(The Center Square) – A pair of cities in New Jersey ranked among the cities with the most people in financial distress because of the COVID-19 pandemic.
The new analysis, conducted by WalletHub, ranked Newark at No. 96 and Jersey City at No. 98.
Because of the pandemic, “people are struggling financially,” and that means “people are finding it difficult to meet their current financial obligations,” WalletHub analyst Jill Gonzalez said in an email.
“This can lead to drops in credit score, being late on their bill payments, racking up more debt, or even filing for bankruptcy,” Gonzalez added.
Las Vegas ranked at the top of the list, followed by Chicago and Houston. Anchorage, Alaska, and Madison, Wisconsin, rounded out the bottom two cities.
“Residents from the top cities have low average credit scores,” Gonzalez said. “They also registered a larger search interest for things like debt and loans.”
To assemble its list, WalletHub examined data across nine metrics for the 100 largest cities “without data limitations.” The review did not include Lexington, Kentucky; St. Paul, Minnesota; or St. Petersburg, Florida.
As part of their review, they looked at the change in the number of bankruptcy filings, accounts in distress and credit scores.
In September, the average credit score for Newark residents was 652, up 3.9 percent from January. In Jersey City, the average credit score for residents was 695, up more than 3 percent since January.
Between June 30, 2019, and June 30, 2020, the number of bankruptcy filings for Newark residents decreased by nearly 26.9 percent.
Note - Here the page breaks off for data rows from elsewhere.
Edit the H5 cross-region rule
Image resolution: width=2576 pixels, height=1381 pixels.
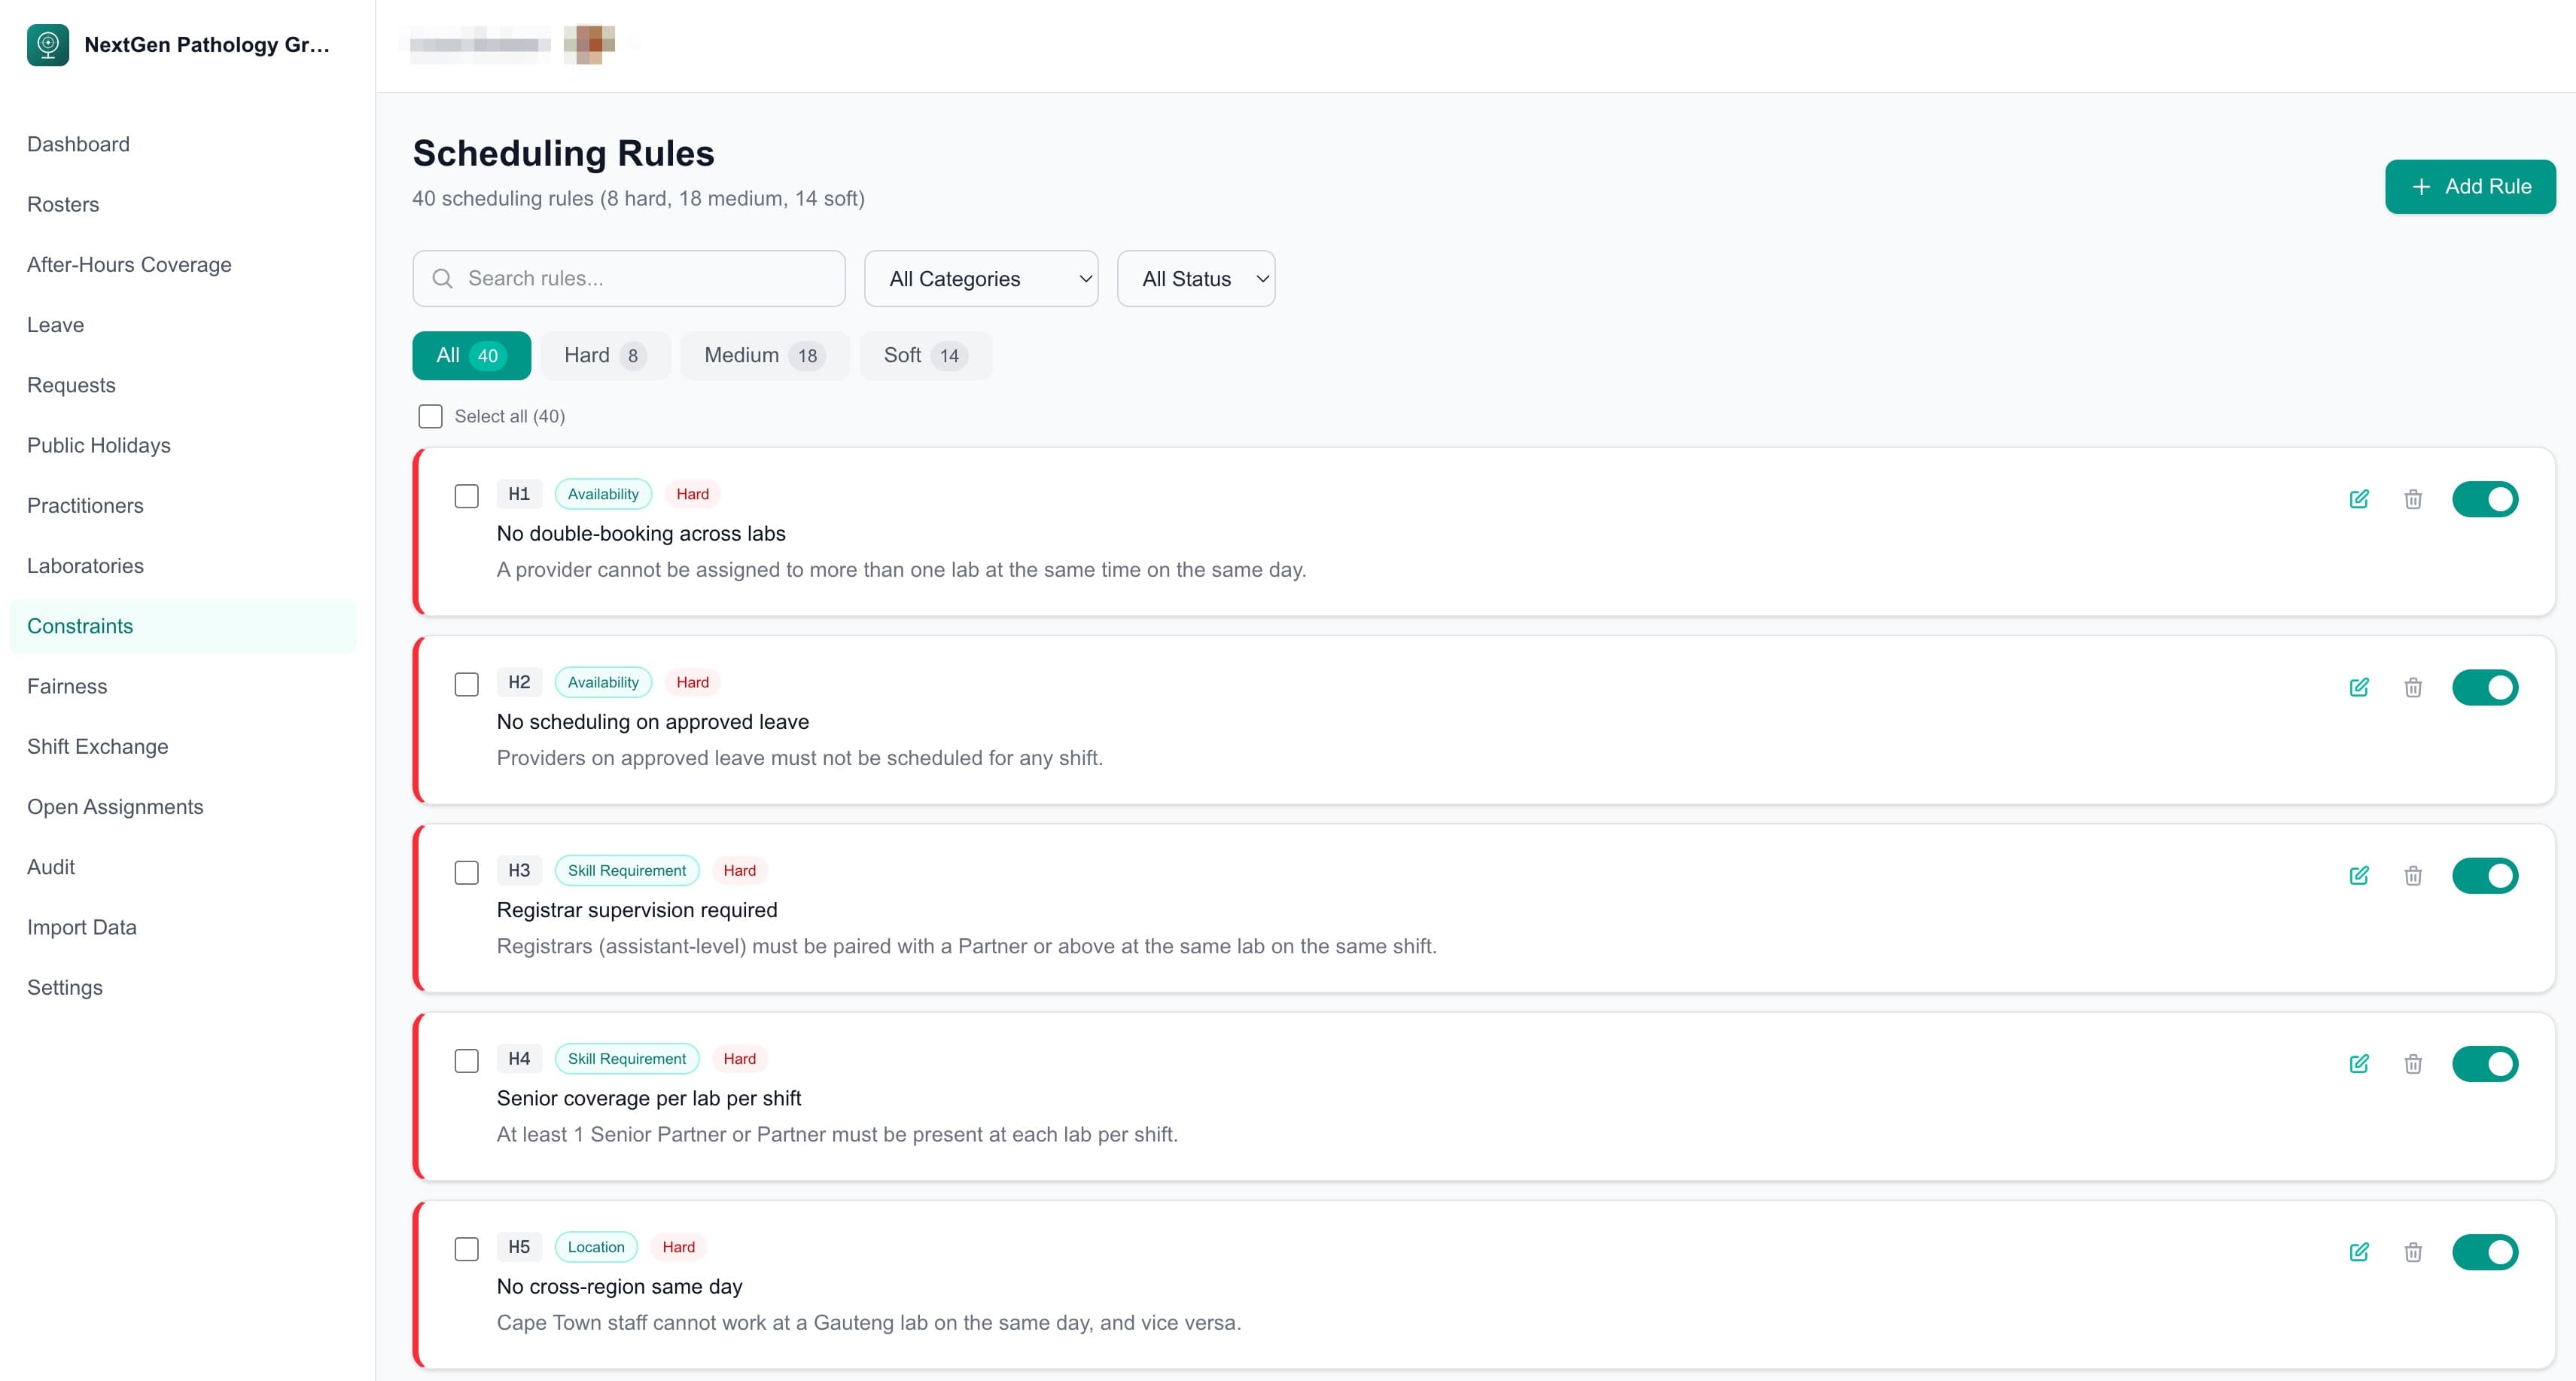coord(2360,1251)
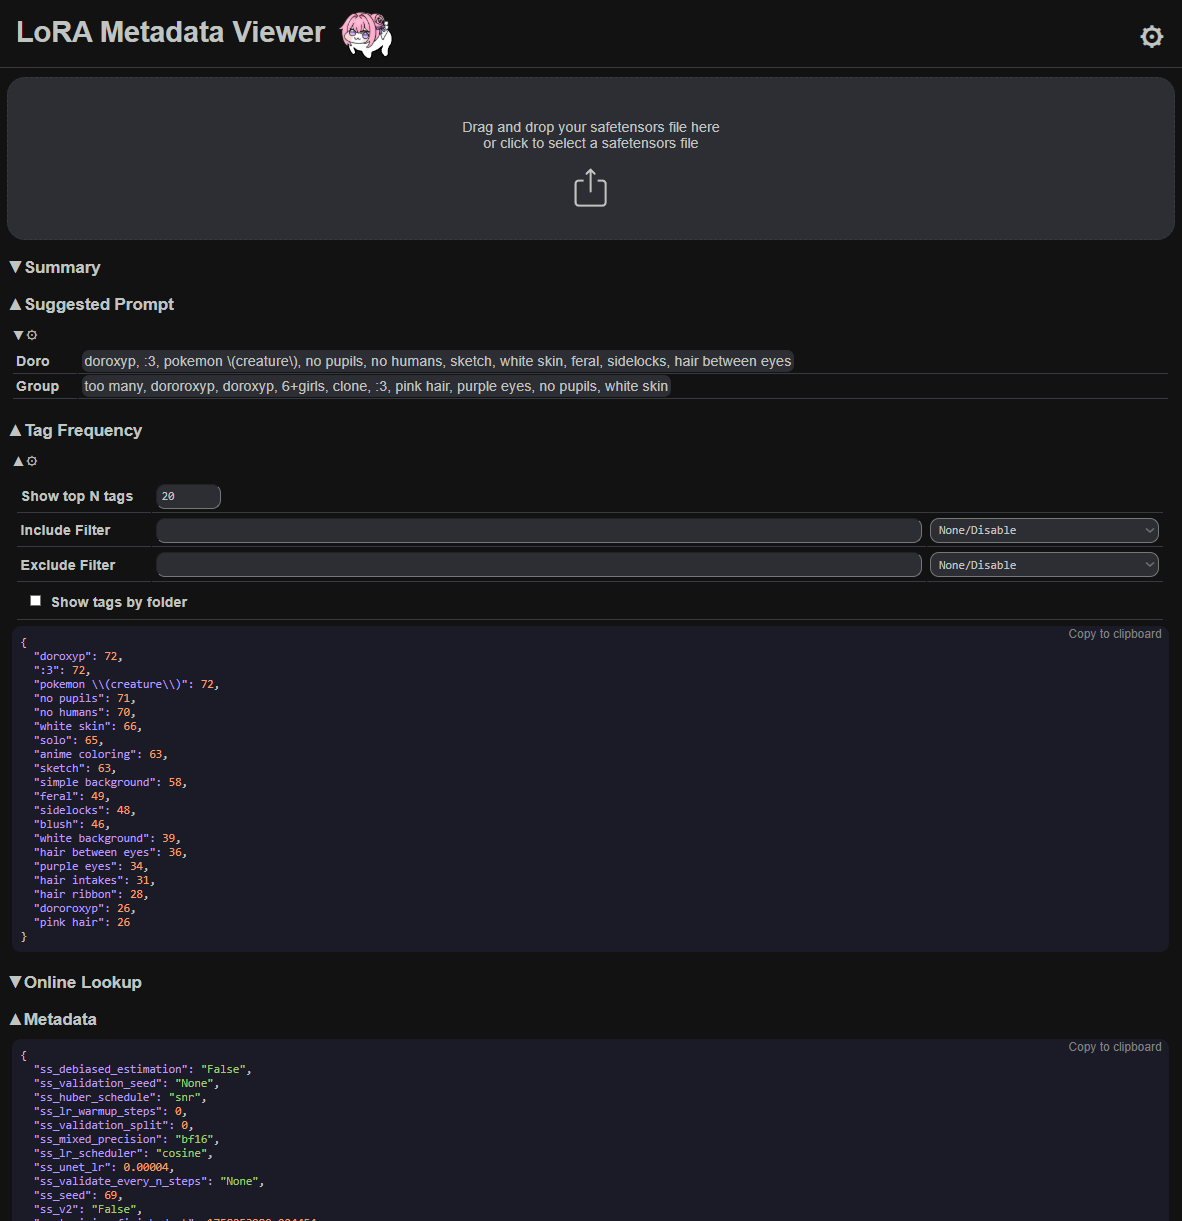Focus the Include Filter text field
The image size is (1182, 1221).
pos(538,530)
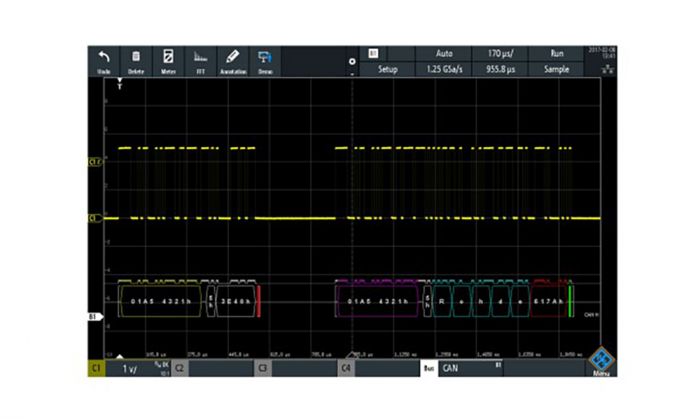The width and height of the screenshot is (700, 419).
Task: Toggle channel C1 on or off
Action: (x=98, y=368)
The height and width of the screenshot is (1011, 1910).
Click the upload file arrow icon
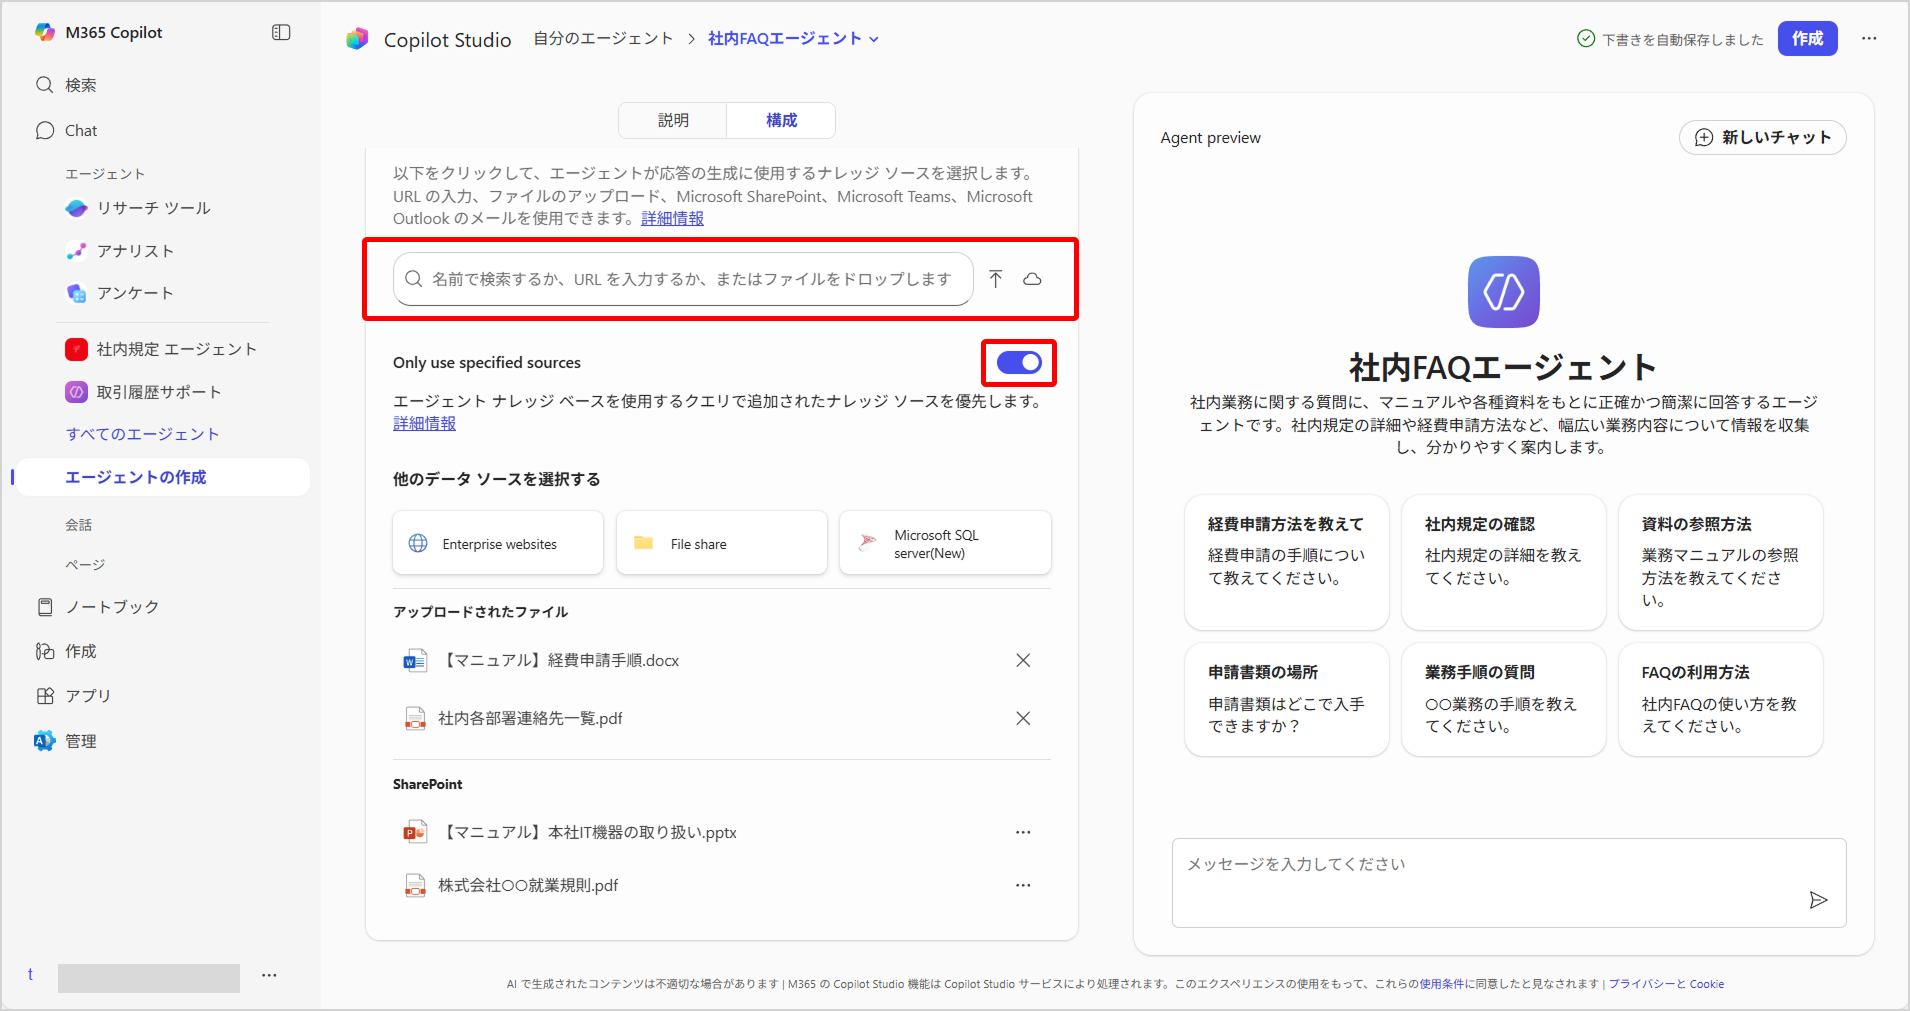click(995, 279)
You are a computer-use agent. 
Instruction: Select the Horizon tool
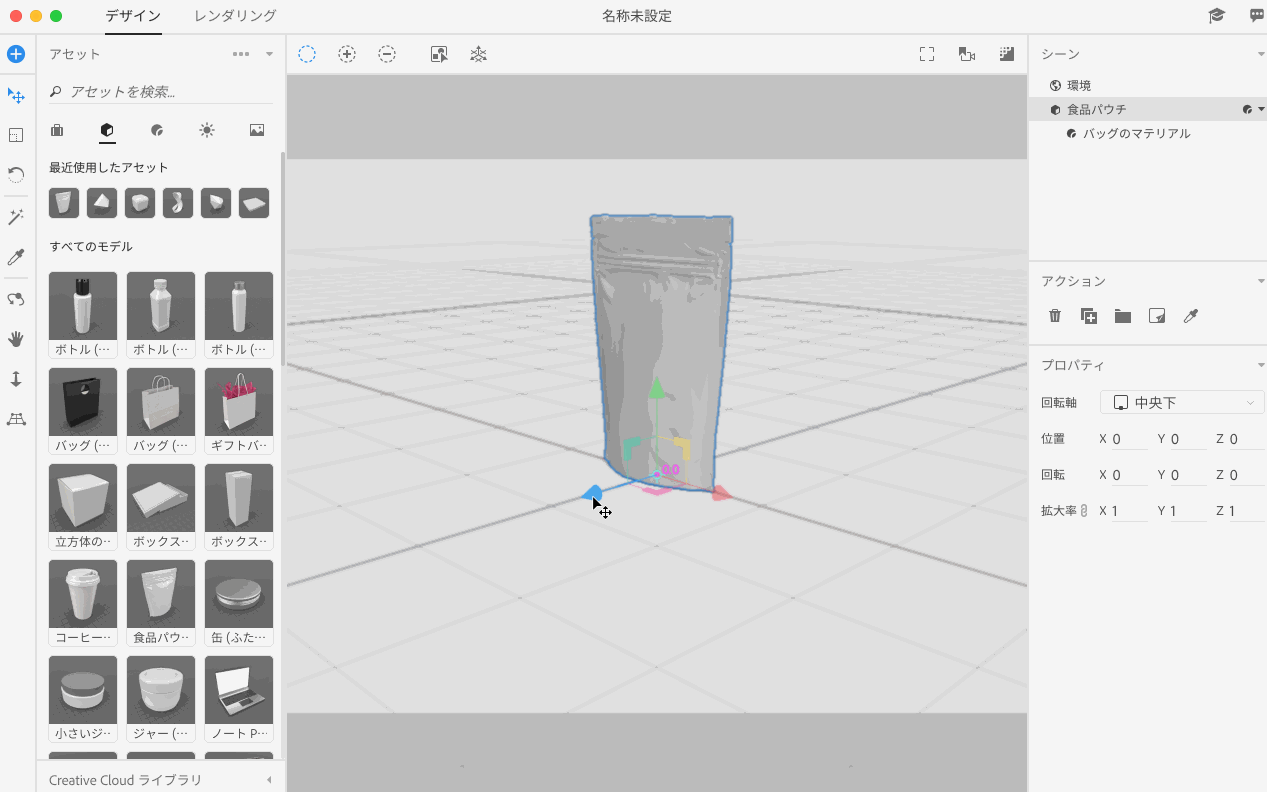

The number of bankruptcy filings for Jersey City residents decreased by more than 23 percent during that same period.
In neighboring New York, New York City (No. 12) and Buffalo (No. 81) ranked among the top 100, as did a pair of Pennsylvania cities – Philadelphia at No. 19 and Pittsburgh at No. 84.
“It will take a long time for the economy to recover and people’s financial struggles to end,” Gonzalez said. “A significant amount of damage has already been done, and even if the health crisis ends shortly the recovery will be long term. The communities will start to recover slowly as soon as businesses reopen and people go back to their jobs.
“The best thing authorities can do to help, is take measures to ensure residents’ safety in public places,” Gonzalez added. “Both consumers and businesses should receive coronavirus support, and safety protocols should be put in place.”